* What to do *
Locate the line containing "Task: Tap the onlyfans.com address field" in the data below. Reproduce it and every following line up to the end, exactly as given.

(Pixel coordinate grounding data)
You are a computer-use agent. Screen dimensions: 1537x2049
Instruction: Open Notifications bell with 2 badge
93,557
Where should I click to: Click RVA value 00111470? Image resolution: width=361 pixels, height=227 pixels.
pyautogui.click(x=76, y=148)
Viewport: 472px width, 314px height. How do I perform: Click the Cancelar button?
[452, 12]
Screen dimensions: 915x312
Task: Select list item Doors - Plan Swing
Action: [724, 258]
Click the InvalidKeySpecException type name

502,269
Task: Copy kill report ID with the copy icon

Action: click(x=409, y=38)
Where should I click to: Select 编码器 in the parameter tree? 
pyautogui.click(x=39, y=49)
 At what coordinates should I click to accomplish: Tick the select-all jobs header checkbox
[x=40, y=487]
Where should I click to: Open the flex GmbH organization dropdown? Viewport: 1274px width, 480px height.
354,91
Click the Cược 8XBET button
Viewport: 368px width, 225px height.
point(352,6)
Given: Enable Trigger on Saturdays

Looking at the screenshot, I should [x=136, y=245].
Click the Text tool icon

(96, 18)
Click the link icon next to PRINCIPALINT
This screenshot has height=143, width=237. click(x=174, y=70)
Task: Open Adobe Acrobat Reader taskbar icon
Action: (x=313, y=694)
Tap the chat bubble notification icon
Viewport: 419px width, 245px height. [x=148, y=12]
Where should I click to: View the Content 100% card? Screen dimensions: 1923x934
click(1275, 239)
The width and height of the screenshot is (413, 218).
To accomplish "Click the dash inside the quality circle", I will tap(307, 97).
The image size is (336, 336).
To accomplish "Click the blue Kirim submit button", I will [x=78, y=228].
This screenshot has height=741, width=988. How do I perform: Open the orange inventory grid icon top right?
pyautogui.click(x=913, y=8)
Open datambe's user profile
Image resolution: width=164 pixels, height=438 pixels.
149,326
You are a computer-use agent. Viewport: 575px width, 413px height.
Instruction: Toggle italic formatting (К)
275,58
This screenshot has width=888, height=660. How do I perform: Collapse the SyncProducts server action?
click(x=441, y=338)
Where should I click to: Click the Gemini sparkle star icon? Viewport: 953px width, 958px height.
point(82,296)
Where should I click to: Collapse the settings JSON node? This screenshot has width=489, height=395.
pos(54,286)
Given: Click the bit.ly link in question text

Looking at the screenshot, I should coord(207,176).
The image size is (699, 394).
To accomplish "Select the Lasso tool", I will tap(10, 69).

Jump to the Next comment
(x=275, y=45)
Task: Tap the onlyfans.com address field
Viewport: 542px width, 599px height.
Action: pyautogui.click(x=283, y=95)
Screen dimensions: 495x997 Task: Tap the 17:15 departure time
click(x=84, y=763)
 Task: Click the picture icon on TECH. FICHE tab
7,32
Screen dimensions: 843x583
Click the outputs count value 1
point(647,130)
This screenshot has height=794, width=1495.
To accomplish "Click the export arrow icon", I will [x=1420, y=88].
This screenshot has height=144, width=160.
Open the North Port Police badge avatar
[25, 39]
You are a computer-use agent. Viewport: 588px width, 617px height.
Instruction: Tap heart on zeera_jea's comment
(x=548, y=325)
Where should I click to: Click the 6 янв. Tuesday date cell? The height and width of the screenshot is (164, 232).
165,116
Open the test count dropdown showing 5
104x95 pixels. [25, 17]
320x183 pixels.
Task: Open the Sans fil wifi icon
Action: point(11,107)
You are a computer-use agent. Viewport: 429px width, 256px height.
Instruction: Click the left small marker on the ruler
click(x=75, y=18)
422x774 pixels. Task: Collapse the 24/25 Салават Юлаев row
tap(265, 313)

* Response area *
Task: Tap the onlyfans.com address field
Viewport: 542px width, 599px height.
Action: pyautogui.click(x=283, y=95)
Screen dimensions: 495x997 Task: Tap the 17:15 departure time
click(x=84, y=763)
 Task: Click the picture icon on TECH. FICHE tab
7,32
Screen dimensions: 843x583
Click the outputs count value 1
point(647,130)
This screenshot has height=794, width=1495.
To accomplish "Click the export arrow icon", I will [x=1420, y=88].
This screenshot has height=144, width=160.
Open the North Port Police badge avatar
[25, 39]
You are a computer-use agent. Viewport: 588px width, 617px height.
Instruction: Tap heart on zeera_jea's comment
(x=548, y=325)
Where should I click to: Click the 6 янв. Tuesday date cell? The height and width of the screenshot is (164, 232).
165,116
Open the test count dropdown showing 5
104x95 pixels. [25, 17]
320x183 pixels.
Task: Open the Sans fil wifi icon
Action: point(11,107)
You are a computer-use agent. Viewport: 429px width, 256px height.
Instruction: Click the left small marker on the ruler
click(x=75, y=18)
422x774 pixels. Task: Collapse the 24/25 Салават Юлаев row
tap(265, 313)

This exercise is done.